No mortality reduction over standard dose after percutaneous coronary intervention

WEDNESDAY, March 16 (HealthDay News) -- A higher dose of clopidogrel does not reduce the incidence of death from cardiovascular causes, nonfatal myocardial infarction (MI), or stent thrombosis in patients with high platelet reactivity after percutaneous coronary intervention (PCI) with drug eluting stents, according to a study published in the March 16 issue of the Journal of the American Medical Association.

Matthew J. Price, M.D., from the Scripps Clinic in La Jolla, Calif., and colleagues compared the effect of high-dose versus standard-dose clopidogrel in participants of the Gauging Responsiveness with A VerifyNow assay -- Impact on Thrombosis And Safety (GRAVITAS) trial with high platelet reactivity 12 to 24 hours after PCI with drug-eluting stents.

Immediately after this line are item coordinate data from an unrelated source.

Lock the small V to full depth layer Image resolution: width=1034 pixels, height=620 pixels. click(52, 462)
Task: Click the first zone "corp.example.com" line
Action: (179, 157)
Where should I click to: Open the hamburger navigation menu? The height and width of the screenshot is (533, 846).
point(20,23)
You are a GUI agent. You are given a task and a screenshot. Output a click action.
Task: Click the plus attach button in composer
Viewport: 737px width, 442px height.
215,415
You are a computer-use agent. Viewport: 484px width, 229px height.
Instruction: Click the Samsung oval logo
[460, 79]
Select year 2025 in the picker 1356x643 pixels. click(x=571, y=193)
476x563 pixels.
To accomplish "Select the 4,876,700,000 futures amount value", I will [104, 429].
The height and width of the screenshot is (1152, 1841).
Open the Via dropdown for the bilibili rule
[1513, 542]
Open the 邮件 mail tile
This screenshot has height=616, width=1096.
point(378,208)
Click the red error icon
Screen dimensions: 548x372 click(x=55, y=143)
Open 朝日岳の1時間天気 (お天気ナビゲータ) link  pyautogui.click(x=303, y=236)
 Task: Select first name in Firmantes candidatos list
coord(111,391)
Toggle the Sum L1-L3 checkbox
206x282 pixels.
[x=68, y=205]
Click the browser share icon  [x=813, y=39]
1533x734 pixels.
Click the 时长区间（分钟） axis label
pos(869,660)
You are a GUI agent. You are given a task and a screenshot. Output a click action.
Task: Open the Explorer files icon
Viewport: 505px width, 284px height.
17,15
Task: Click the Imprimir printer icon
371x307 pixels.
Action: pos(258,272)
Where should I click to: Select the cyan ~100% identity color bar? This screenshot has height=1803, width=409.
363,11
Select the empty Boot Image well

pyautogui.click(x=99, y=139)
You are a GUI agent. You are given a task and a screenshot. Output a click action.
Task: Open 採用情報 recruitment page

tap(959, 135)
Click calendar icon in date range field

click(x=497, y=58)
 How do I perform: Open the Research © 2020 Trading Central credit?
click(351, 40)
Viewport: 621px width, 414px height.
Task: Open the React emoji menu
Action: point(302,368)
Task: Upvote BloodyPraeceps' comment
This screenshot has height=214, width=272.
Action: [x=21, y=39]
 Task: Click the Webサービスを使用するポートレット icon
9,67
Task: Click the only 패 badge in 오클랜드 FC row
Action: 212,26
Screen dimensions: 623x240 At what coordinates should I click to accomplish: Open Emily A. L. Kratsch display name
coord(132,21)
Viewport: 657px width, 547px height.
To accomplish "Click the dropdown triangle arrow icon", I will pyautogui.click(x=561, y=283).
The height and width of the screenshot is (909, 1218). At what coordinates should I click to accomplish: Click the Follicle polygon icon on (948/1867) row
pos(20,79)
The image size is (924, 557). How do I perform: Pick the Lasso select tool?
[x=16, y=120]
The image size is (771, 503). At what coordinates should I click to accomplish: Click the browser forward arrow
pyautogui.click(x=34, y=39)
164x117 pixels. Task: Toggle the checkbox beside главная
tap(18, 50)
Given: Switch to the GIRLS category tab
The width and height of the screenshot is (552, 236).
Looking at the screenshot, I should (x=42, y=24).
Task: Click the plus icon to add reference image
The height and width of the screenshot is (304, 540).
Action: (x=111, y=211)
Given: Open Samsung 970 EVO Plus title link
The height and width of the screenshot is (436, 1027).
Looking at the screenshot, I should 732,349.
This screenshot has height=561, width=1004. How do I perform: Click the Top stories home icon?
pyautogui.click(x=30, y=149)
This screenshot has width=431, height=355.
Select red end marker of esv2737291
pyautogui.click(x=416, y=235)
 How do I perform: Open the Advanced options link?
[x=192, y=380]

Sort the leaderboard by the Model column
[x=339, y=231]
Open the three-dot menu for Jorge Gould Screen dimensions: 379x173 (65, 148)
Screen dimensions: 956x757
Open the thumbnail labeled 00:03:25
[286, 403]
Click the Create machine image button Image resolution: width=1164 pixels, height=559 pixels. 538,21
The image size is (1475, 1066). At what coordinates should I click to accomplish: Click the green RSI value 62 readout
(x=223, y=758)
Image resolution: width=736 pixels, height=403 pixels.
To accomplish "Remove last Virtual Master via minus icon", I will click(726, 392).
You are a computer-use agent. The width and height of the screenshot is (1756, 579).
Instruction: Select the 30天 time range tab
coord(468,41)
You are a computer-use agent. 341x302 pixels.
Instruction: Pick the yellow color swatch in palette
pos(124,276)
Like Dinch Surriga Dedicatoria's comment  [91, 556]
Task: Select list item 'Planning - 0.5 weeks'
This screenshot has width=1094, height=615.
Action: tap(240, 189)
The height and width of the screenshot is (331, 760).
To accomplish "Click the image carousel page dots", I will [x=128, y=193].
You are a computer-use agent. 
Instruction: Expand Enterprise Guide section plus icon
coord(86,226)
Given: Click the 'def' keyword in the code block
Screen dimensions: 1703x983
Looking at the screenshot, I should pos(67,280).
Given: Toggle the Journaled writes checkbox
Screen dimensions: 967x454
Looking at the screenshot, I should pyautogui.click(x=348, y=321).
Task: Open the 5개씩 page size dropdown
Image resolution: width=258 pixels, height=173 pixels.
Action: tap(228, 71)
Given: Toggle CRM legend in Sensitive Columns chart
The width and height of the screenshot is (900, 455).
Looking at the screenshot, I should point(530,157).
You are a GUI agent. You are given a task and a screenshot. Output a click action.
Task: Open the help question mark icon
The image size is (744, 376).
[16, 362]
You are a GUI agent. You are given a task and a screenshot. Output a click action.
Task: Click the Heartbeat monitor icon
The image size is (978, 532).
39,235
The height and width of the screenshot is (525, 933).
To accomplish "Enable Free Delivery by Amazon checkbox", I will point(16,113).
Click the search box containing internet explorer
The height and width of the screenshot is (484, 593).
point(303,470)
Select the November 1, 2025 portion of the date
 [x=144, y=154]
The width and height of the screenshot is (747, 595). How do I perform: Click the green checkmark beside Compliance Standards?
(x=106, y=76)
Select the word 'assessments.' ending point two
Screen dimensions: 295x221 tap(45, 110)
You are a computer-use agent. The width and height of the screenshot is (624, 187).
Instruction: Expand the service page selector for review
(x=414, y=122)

A total of 1,109 participants received high-dose clopidogrel (initial dose 600 mg, then 150 mg daily) and 1,105 received standard-dose clopidogrel (75 mg daily) for six months. The pharmacodynamic end point was a persistently high rate of on-treatment reactivity at 30 days, and the safety end point was severe or moderate bleeding. Primary study end points were incidence of death from cardiovascular causes, nonfatal MI, or stent thrombosis.

The investigators found that 2.3 percent of the participants in both clopidogrel groups died from cardiovascular causes, had a nonfatal MI, or had stent thrombosis (hazard ratio [HR], 1.01). There was a 22 percent absolute reduction in the rate of high on-treatment reactivity at 30 days and no increase in bleeding (HR, 0.59) in the high-dose group compared with the standard dose.

"The results of GRAVITAS do not support a uniform treatment strategy of high-dose clopidogrel in patients with high on-treatment reactivity identified by a single platelet function test after PCI," the authors write.

Several of the study authors disclosed financial ties with the pharmaceutical and medical device industries.